Temperature gradients may cause you to get some nice tunnelling effects with layers of fluid by the walls cooling, thickening and slowing and the flow increasingly down the centre of the pipeline.

This may mean you have quite a velocity differential across the pipe diameter and this may also lead to some unstable flow regimes at the meter at higher flow rates where the flow breaks up boundary layers briefly and which then re-establish themselves only to be broken up again.

Again, a static mixer may help this. Possibly Vortab or similar.
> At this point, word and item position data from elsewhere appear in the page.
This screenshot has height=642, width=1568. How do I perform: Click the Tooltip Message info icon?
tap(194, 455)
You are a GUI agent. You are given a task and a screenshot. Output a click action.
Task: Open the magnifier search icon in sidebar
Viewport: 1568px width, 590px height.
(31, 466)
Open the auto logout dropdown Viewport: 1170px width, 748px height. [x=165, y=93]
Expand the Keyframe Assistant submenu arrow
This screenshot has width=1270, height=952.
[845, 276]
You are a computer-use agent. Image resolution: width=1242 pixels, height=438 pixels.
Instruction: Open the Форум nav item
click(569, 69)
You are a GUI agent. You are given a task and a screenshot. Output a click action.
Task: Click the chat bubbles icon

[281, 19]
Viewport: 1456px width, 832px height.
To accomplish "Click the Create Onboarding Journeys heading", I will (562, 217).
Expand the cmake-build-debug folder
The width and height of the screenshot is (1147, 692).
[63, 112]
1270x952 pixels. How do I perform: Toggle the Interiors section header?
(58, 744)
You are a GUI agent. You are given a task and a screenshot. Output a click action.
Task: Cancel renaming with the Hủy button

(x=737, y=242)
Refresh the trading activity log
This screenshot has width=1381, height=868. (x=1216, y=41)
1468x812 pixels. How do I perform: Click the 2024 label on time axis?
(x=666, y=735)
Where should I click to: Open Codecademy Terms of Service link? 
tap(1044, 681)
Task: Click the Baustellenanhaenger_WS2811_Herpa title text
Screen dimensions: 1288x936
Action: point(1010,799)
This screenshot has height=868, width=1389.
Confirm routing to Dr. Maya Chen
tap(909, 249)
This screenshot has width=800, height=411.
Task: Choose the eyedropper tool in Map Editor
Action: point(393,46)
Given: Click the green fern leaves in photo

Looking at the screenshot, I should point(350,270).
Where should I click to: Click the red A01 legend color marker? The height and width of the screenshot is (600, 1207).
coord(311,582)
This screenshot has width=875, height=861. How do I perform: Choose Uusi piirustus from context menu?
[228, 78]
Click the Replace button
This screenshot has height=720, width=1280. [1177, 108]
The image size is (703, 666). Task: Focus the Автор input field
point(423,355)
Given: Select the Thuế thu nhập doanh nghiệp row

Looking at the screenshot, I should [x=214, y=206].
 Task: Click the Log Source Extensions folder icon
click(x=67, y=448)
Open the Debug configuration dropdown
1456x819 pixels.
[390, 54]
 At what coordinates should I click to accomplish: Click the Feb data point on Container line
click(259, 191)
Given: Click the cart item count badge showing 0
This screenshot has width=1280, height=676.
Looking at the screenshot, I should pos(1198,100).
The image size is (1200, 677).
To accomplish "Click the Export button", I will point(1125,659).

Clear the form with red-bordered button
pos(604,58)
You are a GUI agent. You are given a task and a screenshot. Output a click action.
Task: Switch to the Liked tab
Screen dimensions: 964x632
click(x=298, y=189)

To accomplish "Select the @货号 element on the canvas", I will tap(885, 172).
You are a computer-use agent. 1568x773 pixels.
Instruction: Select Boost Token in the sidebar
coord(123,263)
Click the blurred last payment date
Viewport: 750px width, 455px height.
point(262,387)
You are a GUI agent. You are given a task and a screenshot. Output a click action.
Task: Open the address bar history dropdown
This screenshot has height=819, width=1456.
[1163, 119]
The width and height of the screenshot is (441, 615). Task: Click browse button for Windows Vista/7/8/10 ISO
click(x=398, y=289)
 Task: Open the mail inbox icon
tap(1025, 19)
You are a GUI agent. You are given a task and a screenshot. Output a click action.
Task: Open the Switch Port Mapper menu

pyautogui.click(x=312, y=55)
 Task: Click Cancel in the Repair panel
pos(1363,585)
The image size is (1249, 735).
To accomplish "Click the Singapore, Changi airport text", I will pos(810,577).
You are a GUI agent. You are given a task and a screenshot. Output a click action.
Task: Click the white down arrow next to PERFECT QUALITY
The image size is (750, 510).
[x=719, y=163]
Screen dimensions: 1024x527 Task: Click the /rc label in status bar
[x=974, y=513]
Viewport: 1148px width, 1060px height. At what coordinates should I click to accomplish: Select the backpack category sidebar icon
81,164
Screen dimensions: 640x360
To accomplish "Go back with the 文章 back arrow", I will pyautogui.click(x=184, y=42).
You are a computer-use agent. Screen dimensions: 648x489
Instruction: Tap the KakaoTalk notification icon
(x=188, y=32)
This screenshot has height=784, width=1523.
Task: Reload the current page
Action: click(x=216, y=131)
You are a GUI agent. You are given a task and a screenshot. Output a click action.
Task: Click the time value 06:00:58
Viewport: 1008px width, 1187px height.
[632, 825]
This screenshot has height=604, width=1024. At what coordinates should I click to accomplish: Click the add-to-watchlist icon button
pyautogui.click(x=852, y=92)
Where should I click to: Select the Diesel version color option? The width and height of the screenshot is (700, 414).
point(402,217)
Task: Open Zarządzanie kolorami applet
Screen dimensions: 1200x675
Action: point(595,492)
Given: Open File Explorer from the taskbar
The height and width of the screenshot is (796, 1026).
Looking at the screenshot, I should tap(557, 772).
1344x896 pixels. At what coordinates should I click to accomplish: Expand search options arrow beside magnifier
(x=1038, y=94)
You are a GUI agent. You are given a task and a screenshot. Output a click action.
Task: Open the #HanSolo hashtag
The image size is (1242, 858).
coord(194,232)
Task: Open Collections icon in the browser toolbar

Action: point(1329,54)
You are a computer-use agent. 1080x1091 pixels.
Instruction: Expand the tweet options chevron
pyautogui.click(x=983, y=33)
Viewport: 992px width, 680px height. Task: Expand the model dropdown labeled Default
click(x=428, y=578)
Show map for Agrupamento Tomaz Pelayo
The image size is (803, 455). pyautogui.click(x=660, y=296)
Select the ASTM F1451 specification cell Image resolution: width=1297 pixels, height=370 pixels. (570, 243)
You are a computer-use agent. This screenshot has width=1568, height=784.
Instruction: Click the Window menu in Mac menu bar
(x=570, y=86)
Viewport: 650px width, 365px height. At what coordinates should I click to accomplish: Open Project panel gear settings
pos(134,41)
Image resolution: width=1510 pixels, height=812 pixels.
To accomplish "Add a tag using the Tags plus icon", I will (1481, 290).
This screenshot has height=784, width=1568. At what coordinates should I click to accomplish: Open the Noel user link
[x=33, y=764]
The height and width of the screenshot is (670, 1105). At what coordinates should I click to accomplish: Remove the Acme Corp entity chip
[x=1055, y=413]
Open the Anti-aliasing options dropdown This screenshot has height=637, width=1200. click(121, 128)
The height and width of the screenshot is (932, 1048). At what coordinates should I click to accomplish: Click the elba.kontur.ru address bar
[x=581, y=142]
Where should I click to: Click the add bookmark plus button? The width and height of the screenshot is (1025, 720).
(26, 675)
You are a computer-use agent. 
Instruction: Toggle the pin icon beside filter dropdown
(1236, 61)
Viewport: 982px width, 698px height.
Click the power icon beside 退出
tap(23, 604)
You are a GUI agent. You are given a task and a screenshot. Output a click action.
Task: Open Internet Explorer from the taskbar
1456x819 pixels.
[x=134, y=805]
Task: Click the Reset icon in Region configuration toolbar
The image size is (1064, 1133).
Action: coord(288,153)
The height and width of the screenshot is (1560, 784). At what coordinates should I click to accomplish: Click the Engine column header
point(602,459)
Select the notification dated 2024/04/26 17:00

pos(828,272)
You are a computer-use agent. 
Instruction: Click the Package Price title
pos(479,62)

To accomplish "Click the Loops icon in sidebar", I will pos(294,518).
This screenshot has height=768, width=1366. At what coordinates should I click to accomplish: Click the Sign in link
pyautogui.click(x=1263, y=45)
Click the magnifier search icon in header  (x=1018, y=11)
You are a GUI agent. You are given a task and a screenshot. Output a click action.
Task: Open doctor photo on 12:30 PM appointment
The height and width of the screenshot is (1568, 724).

Not sure that GE should necessarily need liquid sodium experience to diagnose possible causes of flow measurement anomalies. They must know what causes such effects and then look back into the application to see if those causes could arise. But granted, experience of liquid sodium would speed up the diagnosis, so they may just be being cautious.




JMW
 
I have wrapped pipe with trace heaters and wrapped that with fiber wooven insulated fiberglass tape. The insulation that wraps this and pipe is ceramic fiber insulation rated to 800C. This ceramic insulation is very dense and is 1" thick as anything heavy would not wrap pipe tightly.
Yes my 90-elbow are fairly tight and I will look into the vortab concept.
My fluid max volecity is about 11ft/s and meter is rated for max 40ft/s. When I loss signal strength, I also losssound speed, volecity and flow. So once signal strength drops there are no valid valves.
My time issue with any changes to loop is this, it takes me 5 days to drain loop of sodium, cool loop down, clean sodium out, fix issue, heat loop up, pressure and vacuum test and then fill loop. Trial an error is a long process and I try to make sure I can make as many changes ay once as I can. This is very different from my past where we never made more than one change at a time.